Das freie Wort

Guter Wolf, böser Wolf!

Der Titel der Sonntagsbeilage der „Krone“ wäre falsch, oder zumindest irreführend, wenn nicht im Artikel auf den Seiten 12/13 dann erfreulich neutral damit umgegangen würde. Der Wolf ist ein gefährliches Raubtier, und daran ist, wenn man von seiner Hundeähnlichkeit absieht, nichts zu ändern. Setzt man den Wolf gleich mit anderen Raubtieren, merkt man das sofort. Ein Löwe, ein Krokodil, eine Hyäne, eine Giftschlange, die sind nicht gut oder lieb. Warum also der Wolf?

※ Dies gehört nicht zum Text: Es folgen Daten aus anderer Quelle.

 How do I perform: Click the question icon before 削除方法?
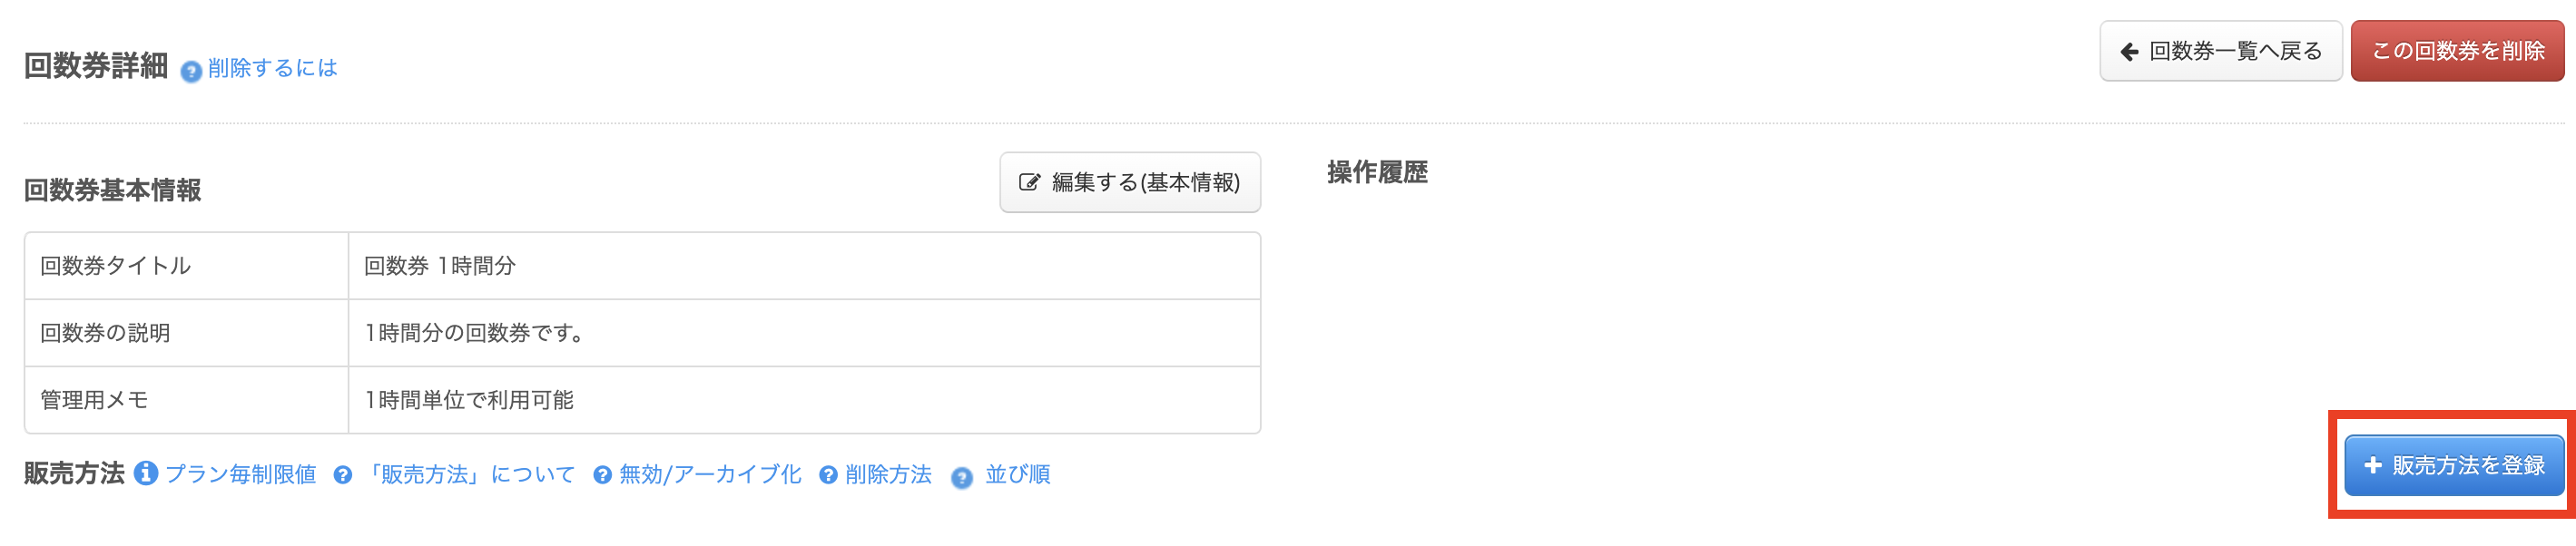(x=828, y=475)
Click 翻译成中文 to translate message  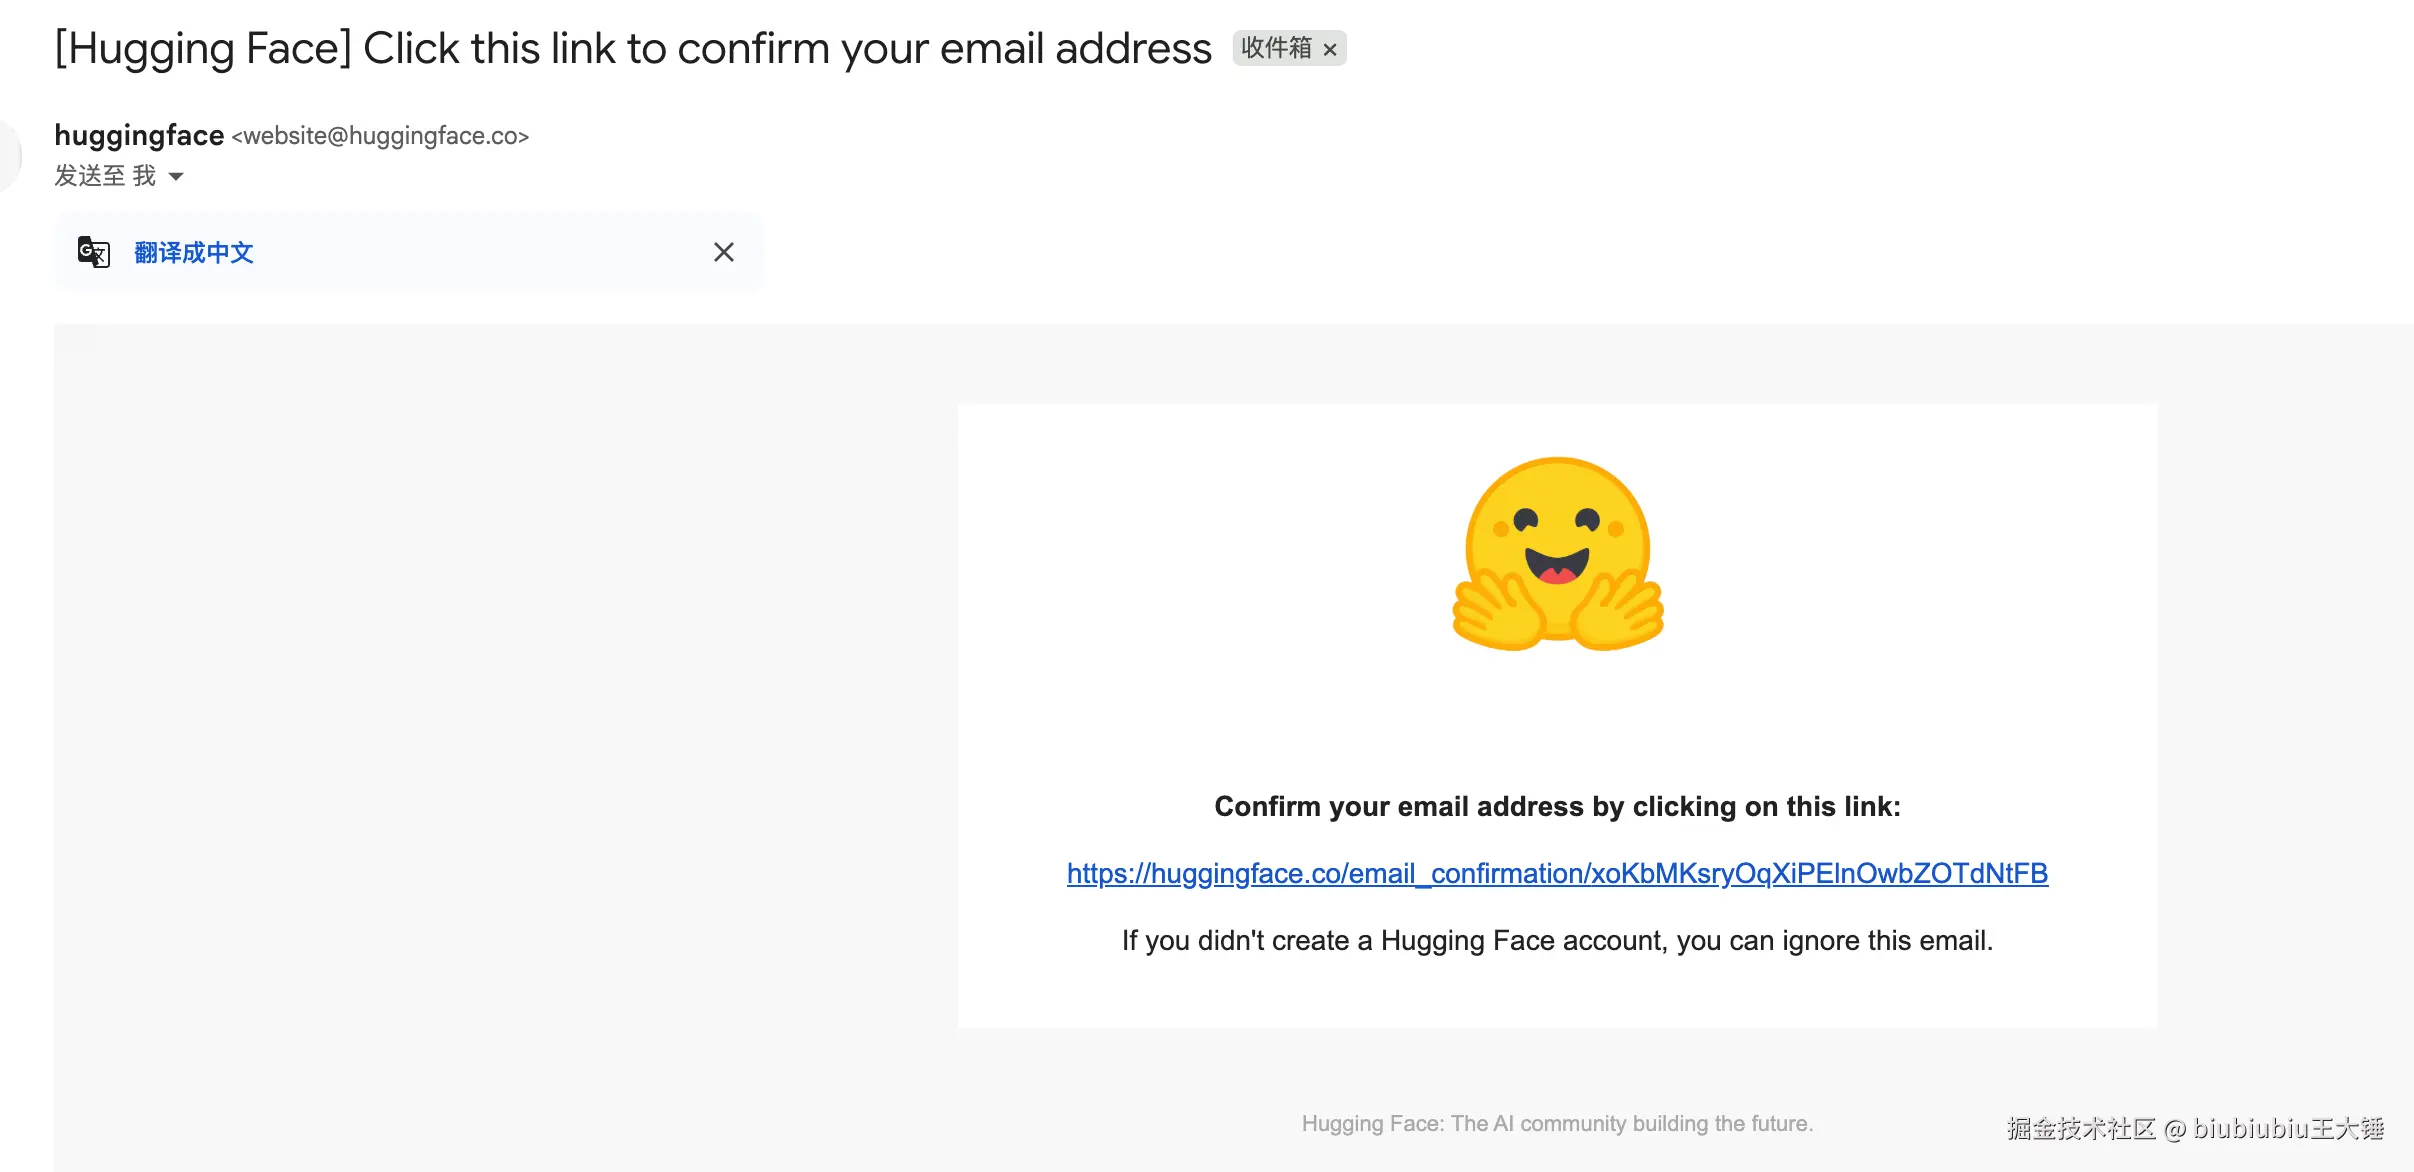point(194,252)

Das liegt hauptsächlich an den „selbst ernannten“ Tierschützern, und dazu zähle ich auch viele Organisationen, die sich den Natur- und Tierschutz auf die Fahnen geschrieben haben und doch nur gewinnorientiert sind, die es verstehen, wenn man nur laut genug schreit, harmlose und uninformierte Städter zu Wolfstreichlern zu animieren. Die kennen dann nichts anderes. Wieso sind Beutetiere des Wolfes, von Schafen über Rinder bis zu Pferden oder gar Haushunden, nicht schützenswert? Wieso will man das alles deren Eigentümern, Bauern, Schafzüchter, Privatpersonen, überlassen? Wild o. k., das war und ist immer die natürliche Beute des Wolfes, aber wenn Wölfe ganze Gegenden von zum Beispiel Mufflonschafen säubern, weil diese den Wolf nicht mehr als Feind erkennen und nicht flüchten, oder wenn Wölfe in einem Bereich einfach zu viele werden, dann greift der Wolf schädlich in die Natur ein. Auch ein Reh ist schützenswert, weil es schon seit Menschengedenken bei uns lebt und gelebt hat. Wieso das also? Weil sich der Wolf bei uns ungehemmt vermehren kann und darf. Ein Grundproblem ist, dass der Wolf, weil ihm niemand etwas antun darf, kaum mehr Respekt oder gar Angst vor den Menschen hat. Er hat keinen Grund, menschliche Ansiedlungen oder Haustiere zu meiden. In Schweden oder in östlichen Ländern wie der Slowakei wird der Wolf, streng nach gesetzlichen Vorgaben, seit jeher „bewirtschaftet“, wie das unschöne Wort dafür heißt (meine ich), also auf die für das Land tragbare Anzahl reduziert, was gar nicht so einfach ist und oft Berufsjägern obliegt. Dazu kommt noch, dass dort die Landbevölkerung immer schon mit dem Wolf gelebt hat, sich zu benehmen und zu schützen weiß, und auch die Stadtbevölkerung gut informiert ist. Also danke ich der „Krone“ für den Versuch, ein Umdenken in Bewegung zu bringen.